Summarize the project overview on monitoring disk utilization across AWS accounts in two sentences.

_Passage given_
>>>

This project demonstrates a centralized solution for monitoring disk utilization across multiple AWS accounts using Ansible and AWS services.
- Background and Problem Statement
- Proposed Solution Overview
- High-Level Architecture
- Technical Implementation
- Scalability and Security
- Conclusion
This section describes the problem statement and the context for the solution.
Background:
You are a Solutions architect at a large enterprise that utilizes AWS cloud services. The company has grown through acquisitions and now manages 3 separate AWS accounts, each containing numerous EC2 instances. The CTO has expressed concerns about potential disk space issues across these instances and wants a comprehensive solution to monitor disk utilization.
Assignment:
Company is internally using a configuration management tool (Ansible). Before investing into other tools, the company has decided to use Ansible to perform the required metric collection.
Design and outline a solution to fetch and report disk utilization from all EC2 instances across the 3 AWS accounts. Your solution should address the following points:
1. How would you centralize access and management of the 3 AWS accounts?
2. How would you aggregate the collected data from all accounts into a single, easily digestible format?
3. How would your solution scale if the company acquires more companies and AWS accounts in the future?
Deliverables :
1. Provide a high-level architectural diagram of your proposed solution.
2. Provide the ansible playbook
3. Summarize the various component involved in the process
This section provides an overview of the proposed solution.
This case study presents a scalable and cost-effective solution for monitoring EC2 disk utilization across multiple AWS accounts using AWS-native tools and Ansible automation. The architecture ensures centralized management, seamless scalability, and actionable insights through data visualization.
- Centralized multi-account management with AWS Organizations.
- Cross-account data collection using IAM roles and Ansible.
- Scalable architecture to accommodate new accounts seamlessly.
- Secure data storage and analysis using AWS S3, Athena, and QuickSight.
This section includes the architectural diagram and key components.

<<<

_Source excerpt_
>>>

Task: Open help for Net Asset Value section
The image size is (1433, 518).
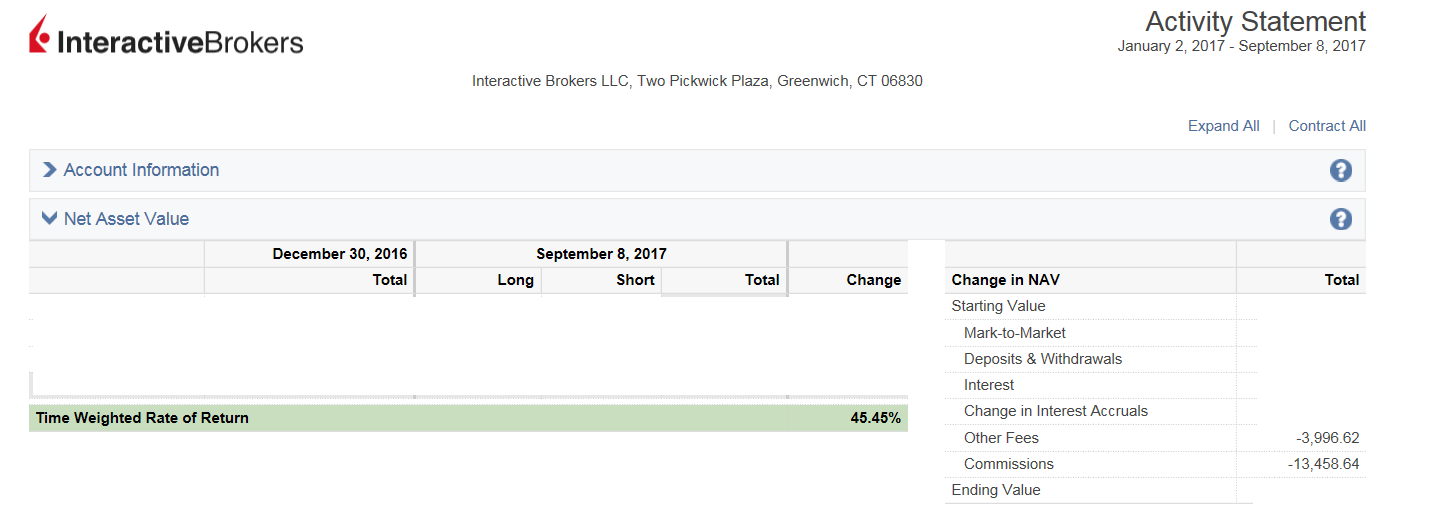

<<<

_Solution to the problem_
The project presents a centralized solution for monitoring disk utilization across multiple AWS accounts with Ansible and AWS services, set in a scenario where an enterprise that grew through acquisitions manages three AWS accounts containing numerous EC2 instances. Its proposed design uses AWS Organizations for centralized management, IAM roles and Ansible for cross-account data collection, and S3, Athena, and QuickSight for secure storage and analysis, in an architecture built to accommodate new accounts seamlessly.